ACTIVITY | Every line in the data below from the one containing "You are a GUI" down to the one containing "1200x645 pixels.", both included, must be retyped exactly; no other line is to appear.

DATA |
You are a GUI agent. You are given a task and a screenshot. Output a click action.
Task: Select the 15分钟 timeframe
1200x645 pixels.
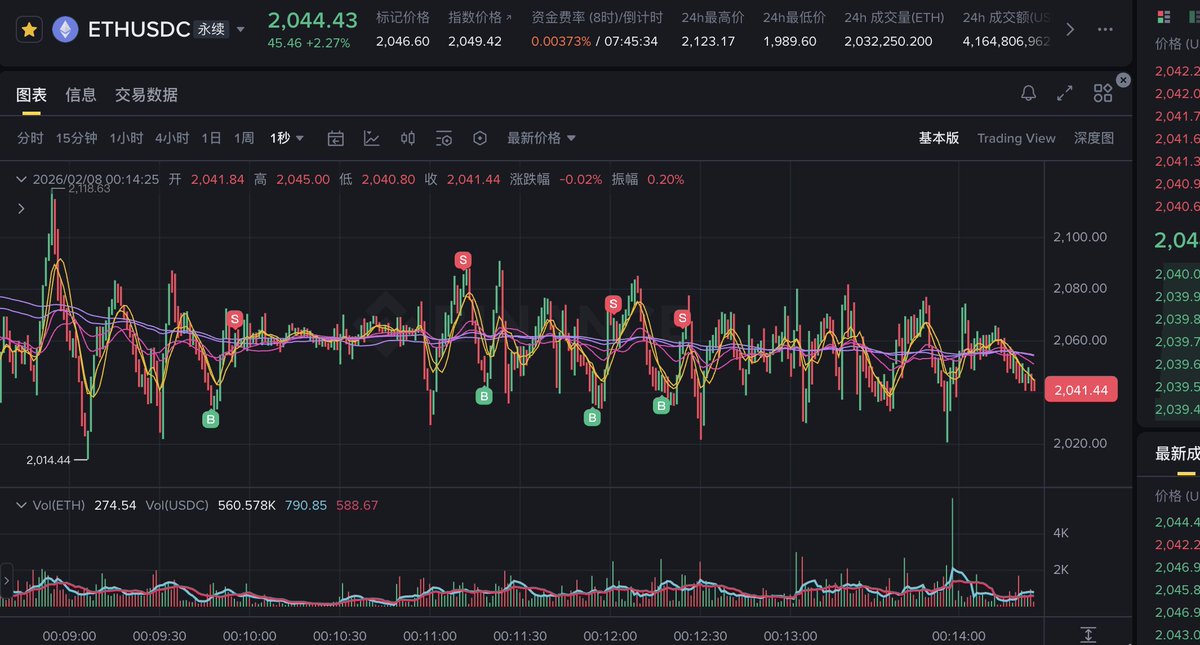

==

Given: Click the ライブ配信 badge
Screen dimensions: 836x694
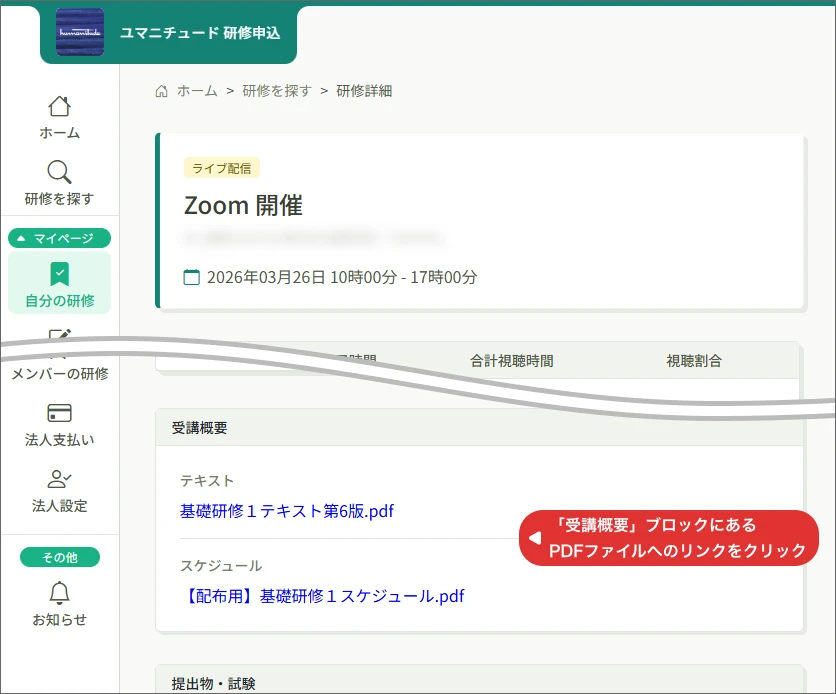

SOLUTION TO THIS EXERCISE |
You are a GUI agent. You are given a task and a screenshot. Output a click action.
Task: Select the 15分钟 timeframe
1200x645 pixels.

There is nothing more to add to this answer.